Saturday 5 August 2017

Despite everything, the BBC has hired another Gronmark!

Mrs. Anna Leena Gronmark joined the BBC earlier this year. An old BBC chum of mine emailed me about this exciting development earlier today...

...and I was able to assure him that she and I are not related, and that I had never previously heard of her. There are still a few former colleagues of mine working there (including the current DG, who was my first boss at News), and I imagine poor Mrs. Gronmark being asked if she is, by any, chance, related to...and her Googling me and finding this blog and backing away from the computer with a horrified look on her face, quite possibly clutching a crucifix.

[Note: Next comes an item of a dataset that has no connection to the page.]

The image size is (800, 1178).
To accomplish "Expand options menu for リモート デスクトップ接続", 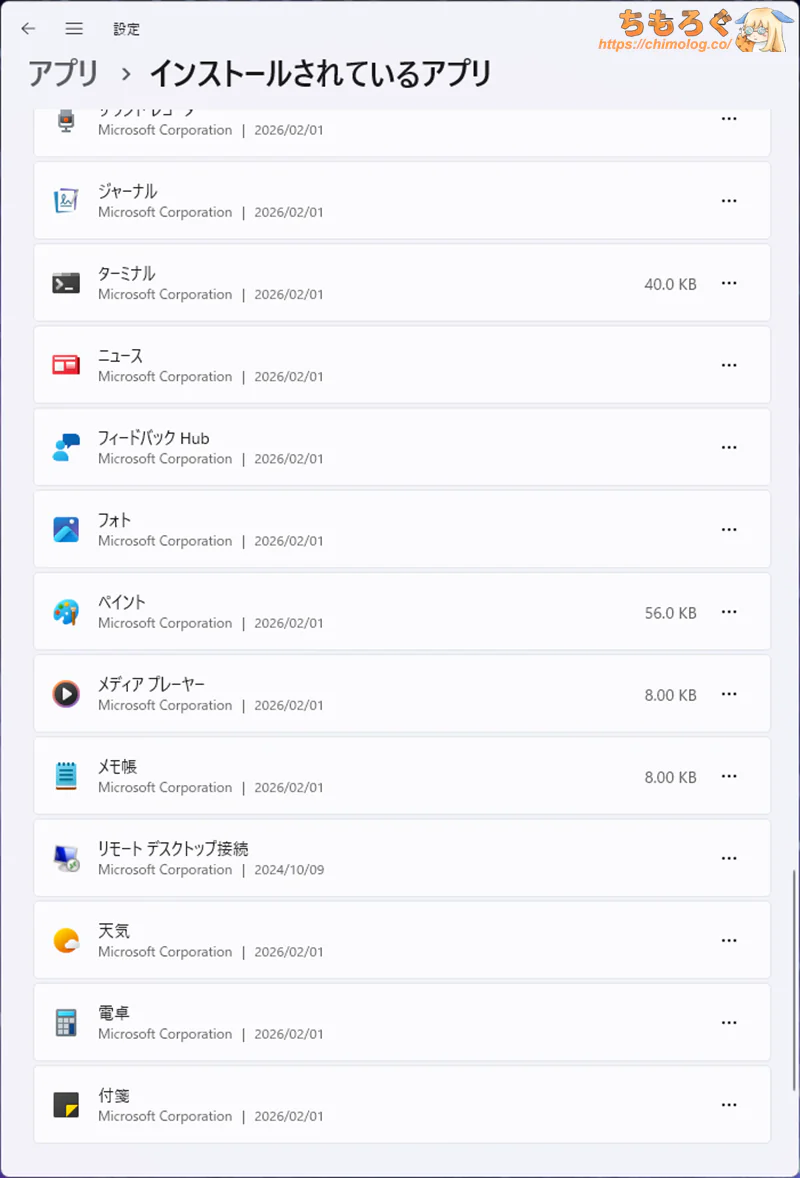I will [729, 859].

With any luck, I've been wiped from the corporation's memory banks, and she's utterly unaware that she's not the first Greenfield (which is roughly what the name means) to work there. She is, as I suspected, a Finn, who has presumably removed the umlaut from her "o" (or from her husband's "o" - I've no idea if she was born Gronmark or became one when she married). I changed the "ø" to an "o" decades ago, partly because I was tired of receiving letters addressed to Mr. Grnmark (the sender having assume that I'd erroneously entered an "o" in my name and then, realising my mistake, had crossed it out), and partly because it used to upset computers. As I've pointed out before, while I am a Norwegian, as was my father, Grønmarks are rare in Norway, but Grönmark is a fairly common name in Finland.

In the unlikely event that Anna Gronmark ever finds her way to this obscure little corner of the blogosphere, let me assure her that I thoroughly enjoyed working for the BBC, consider it a privilege to have worked there, and that, while I complain constantly about its left-liberal social-engineering tendencies, I'm not an abolitionist, and still appreciate all the good things it does. If only its editorial staff would leave their political prejudices at reception on the way into work, and pick them up again on the way out. It's not impossible - I know, because I did it for 20 years (which, come to think of it, may be why I'm so keen to air my prejudices now).